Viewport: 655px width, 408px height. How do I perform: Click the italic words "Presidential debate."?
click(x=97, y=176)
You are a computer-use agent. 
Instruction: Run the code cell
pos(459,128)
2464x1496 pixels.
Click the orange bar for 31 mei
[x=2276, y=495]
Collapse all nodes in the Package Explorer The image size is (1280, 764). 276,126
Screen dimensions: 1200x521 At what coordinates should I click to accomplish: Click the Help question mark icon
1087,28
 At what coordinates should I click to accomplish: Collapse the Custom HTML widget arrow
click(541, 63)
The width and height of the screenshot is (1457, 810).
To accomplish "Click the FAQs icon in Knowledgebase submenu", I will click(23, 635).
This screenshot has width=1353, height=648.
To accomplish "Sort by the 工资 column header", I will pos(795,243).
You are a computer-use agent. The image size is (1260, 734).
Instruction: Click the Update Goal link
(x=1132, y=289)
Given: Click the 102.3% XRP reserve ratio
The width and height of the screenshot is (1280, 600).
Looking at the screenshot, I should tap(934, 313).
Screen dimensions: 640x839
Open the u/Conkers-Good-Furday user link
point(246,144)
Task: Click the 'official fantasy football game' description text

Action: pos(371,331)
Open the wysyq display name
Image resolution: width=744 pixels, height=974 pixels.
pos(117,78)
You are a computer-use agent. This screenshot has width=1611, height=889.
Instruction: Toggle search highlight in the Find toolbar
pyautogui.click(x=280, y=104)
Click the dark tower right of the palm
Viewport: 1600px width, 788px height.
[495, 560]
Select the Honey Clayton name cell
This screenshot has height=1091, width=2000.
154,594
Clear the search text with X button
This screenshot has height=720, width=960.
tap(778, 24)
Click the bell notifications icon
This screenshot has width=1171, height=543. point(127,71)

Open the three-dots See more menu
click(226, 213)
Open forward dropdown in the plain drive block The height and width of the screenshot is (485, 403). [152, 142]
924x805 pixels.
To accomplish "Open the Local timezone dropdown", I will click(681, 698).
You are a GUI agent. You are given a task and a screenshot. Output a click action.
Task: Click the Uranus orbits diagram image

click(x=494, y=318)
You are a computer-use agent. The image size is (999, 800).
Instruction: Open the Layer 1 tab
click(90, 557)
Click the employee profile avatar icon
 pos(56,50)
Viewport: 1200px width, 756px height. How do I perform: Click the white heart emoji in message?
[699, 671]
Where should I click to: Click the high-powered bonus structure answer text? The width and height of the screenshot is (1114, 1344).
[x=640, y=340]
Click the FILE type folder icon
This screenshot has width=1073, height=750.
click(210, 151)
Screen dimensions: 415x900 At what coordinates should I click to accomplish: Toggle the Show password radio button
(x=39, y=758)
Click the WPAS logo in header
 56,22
● ● ● ● ●
TASK DIRECTIONS:
Return the listing above verbatim.

RESULT OF THE EXERCISE:
Viewport: 655px width, 408px height. How do I perform: Click the italic words "Presidential debate."?
click(x=97, y=176)
You are a computer-use agent. 
Instruction: Run the code cell
pos(459,128)
2464x1496 pixels.
Click the orange bar for 31 mei
[x=2276, y=495]
Collapse all nodes in the Package Explorer The image size is (1280, 764). 276,126
Screen dimensions: 1200x521 At what coordinates should I click to accomplish: Click the Help question mark icon
1087,28
 At what coordinates should I click to accomplish: Collapse the Custom HTML widget arrow
click(541, 63)
The width and height of the screenshot is (1457, 810).
To accomplish "Click the FAQs icon in Knowledgebase submenu", I will click(23, 635).
This screenshot has width=1353, height=648.
To accomplish "Sort by the 工资 column header", I will pos(795,243).
You are a computer-use agent. The image size is (1260, 734).
Instruction: Click the Update Goal link
(x=1132, y=289)
Given: Click the 102.3% XRP reserve ratio
The width and height of the screenshot is (1280, 600).
Looking at the screenshot, I should tap(934, 313).
Screen dimensions: 640x839
Open the u/Conkers-Good-Furday user link
point(246,144)
Task: Click the 'official fantasy football game' description text

Action: pos(371,331)
Open the wysyq display name
Image resolution: width=744 pixels, height=974 pixels.
pos(117,78)
You are a computer-use agent. This screenshot has width=1611, height=889.
Instruction: Toggle search highlight in the Find toolbar
pyautogui.click(x=280, y=104)
Click the dark tower right of the palm
Viewport: 1600px width, 788px height.
[495, 560]
Select the Honey Clayton name cell
This screenshot has height=1091, width=2000.
154,594
Clear the search text with X button
This screenshot has height=720, width=960.
tap(778, 24)
Click the bell notifications icon
This screenshot has width=1171, height=543. point(127,71)

Open the three-dots See more menu
click(226, 213)
Open forward dropdown in the plain drive block The height and width of the screenshot is (485, 403). [152, 142]
924x805 pixels.
To accomplish "Open the Local timezone dropdown", I will click(681, 698).
You are a GUI agent. You are given a task and a screenshot. Output a click action.
Task: Click the Uranus orbits diagram image

click(x=494, y=318)
You are a computer-use agent. The image size is (999, 800).
Instruction: Open the Layer 1 tab
click(90, 557)
Click the employee profile avatar icon
 pos(56,50)
Viewport: 1200px width, 756px height. How do I perform: Click the white heart emoji in message?
[699, 671]
Where should I click to: Click the high-powered bonus structure answer text? The width and height of the screenshot is (1114, 1344).
[x=640, y=340]
Click the FILE type folder icon
This screenshot has width=1073, height=750.
click(210, 151)
Screen dimensions: 415x900 At what coordinates should I click to accomplish: Toggle the Show password radio button
(x=39, y=758)
Click the WPAS logo in header
 56,22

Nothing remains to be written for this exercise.